## Текст для чтения
И, во-вторых, — запрет на смех в стихе. Тоже на всю жизнь. «Спасибо, что губ не свела мне улыбка». Ловля блох марсианской обезьяны — свидетельство природного чувства юмора; готовность к шутке, «очаровательное словесное озорство» — черта характера Тарковского, который и в преклонных годах, гуляя с внуком, все играл с ним в слова-перевертыши, и писал иногда даже шуточные вирши вроде «Колхозной поэмы» в подражание «Тамбовской казначейше» или «Домику в Коломне», — но все это намертво отсечено от собственной серьезной лирики: в настоящей поэзии — никаких «блох», никаких «обезьян», никаких «ухмылок». И вообще той нервической веселости, какая скручивала в ХХ веке поэзию авангарда. Классика, тихая, работящая классика...

В предреволюционные годы отец успел поводить маленького любимца семьи на литературные вечера, которые устраивались в Елисаветграде по случаю гастролей столичных стихотворцев. Приезжали: Северянин, Бальмонт, Сологуб... Есть основания полагать, что именно последний произвел на Тарковского особенно сильное впечатление, и они даже познакомились.

Этот поэтический форум отложился в сознании Тарковского в следующем виде (как сформулировал он лет десять спустя, уже в столице, поступив в семинар профессора Шенгели). Есть два ряда поэтов. Один ряд — поэты революционные: Демьян Бедный, Кириллов, Гастев, Александров, Герасимов... Другие — «влетевшие в РСФСР из бывшей империи» просто поэты: Кузмин, Сологуб, Андрей Белый, Василий Каменский...

## Задания
A. Перепишите без изменений фрагмент текста о Тарковском: начните с места, где стоят слова «И, во-вторых, — запрет», и остановитесь после слов «тихая, работящая классика...».
B. Продолжите текст о Тарковском, начав сразу после его последнего предложения.
Строки ниже составляют отдельный материал и к тексту не относятся.

## Исходные данные
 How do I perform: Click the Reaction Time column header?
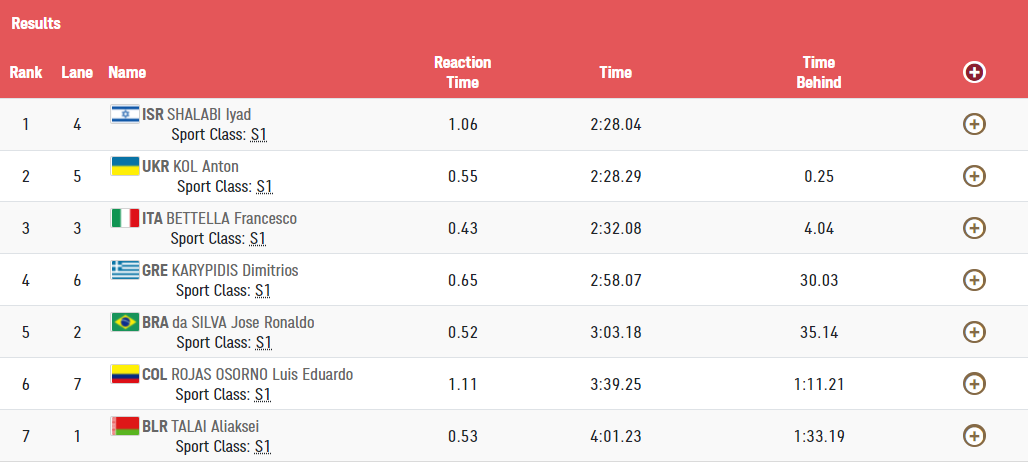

## Ответы
A.
И, во-вторых, — запрет на смех в стихе. Тоже на всю жизнь. «Спасибо, что губ не свела мне улыбка». Ловля блох марсианской обезьяны — свидетельство природного чувства юмора; готовность к шутке, «очаровательное словесное озорство» — черта характера Тарковского, который и в преклонных годах, гуляя с внуком, все играл с ним в слова-перевертыши, и писал иногда даже шуточные вирши вроде «Колхозной поэмы» в подражание «Тамбовской казначейше» или «Домику в Коломне», — но все это намертво отсечено от собственной серьезной лирики: в настоящей поэзии — никаких «блох», никаких «обезьян», никаких «ухмылок». И вообще той нервической веселости, какая скручивала в ХХ веке поэзию авангарда. Классика, тихая, работящая классика...

B.
Разумеется, разделение довольно грубое, и по персоналиям не бесспорное (Каменский вряд ли «просто поэт», а Александрова и Кириллова как поэтов сегодня вообще мало кто помнит). И Тарковский сразу уточняет, что такое разделение характерно лишь для «того времени» — для 20-х годов. Можно уточнить и другое: оказавшись перед выбором, он выбор сделал. О вступлении в первый, революционный ряд и мысли не было! А если стать «просто поэтом» то следовало сразу же согласиться на второй ряд.

Здесь — объяснение того нестандартного интереса к «поэтам начала века», которых Тарковский мыслил не персонами, а носителями некоего «собирательного качества», причем себя самого он склонен был отождествить именно с «кем-нибудь из небольших поэтов... с Дельвигом, быть может». Какое твердое неприятие гигантомании, на которой держалось все державное, великое, грандиозное! (Интерес к Пушкину и Тютчеву возник позже, и о Лермонтове были написаны стихи — тоже позже).

Отчетливо выраженное нежелание травиться «великими идеями», без которых не мыслила себя советская поэзия большого стиля! Неукоснительная готовность хлебать из «горькой обжигающей чаши... саднящее зелье беды»... Принять судьбу тех, что идут «стороной», отказываясь от столбовой дороги истории.

Но попробуй уберечься, если история сама влетает с большой дороги на окраину бывшей империи! Чехарда властей! Дети играют гранатами, патронами «и даже снарядами». С улиц исчезают «хорошо одетые мальчики» (в шляпах на резинке), все ходят в перешитых шинелях и гимнастерках. Бронепоезд делается чем-то более реальным, чем гимназия.

«Нас воспитала романтика гражданской войны». Но, в отличие от прочих сверстников, изошедших завистью к старшим братьям которые на войну «поспели», а эти — «опоздали», Тарковский не испытывает подобной ностальгии. Потому что его старшего брата (того самого, что изучал каналы на Марсе) бандиты таки-угробили.

Милицейские облавы. Голод. Оборванность. Директор гимназии не допускает к занятиям без обуви. Униженные попытки достать денег, чтобы купить ботинки.

«Первое стихотворенье сочинял я, как в бреду: „Из картошки в воскресенье мама испекла печенье!“ Так познал я вдохновенье в девятнадцатом году».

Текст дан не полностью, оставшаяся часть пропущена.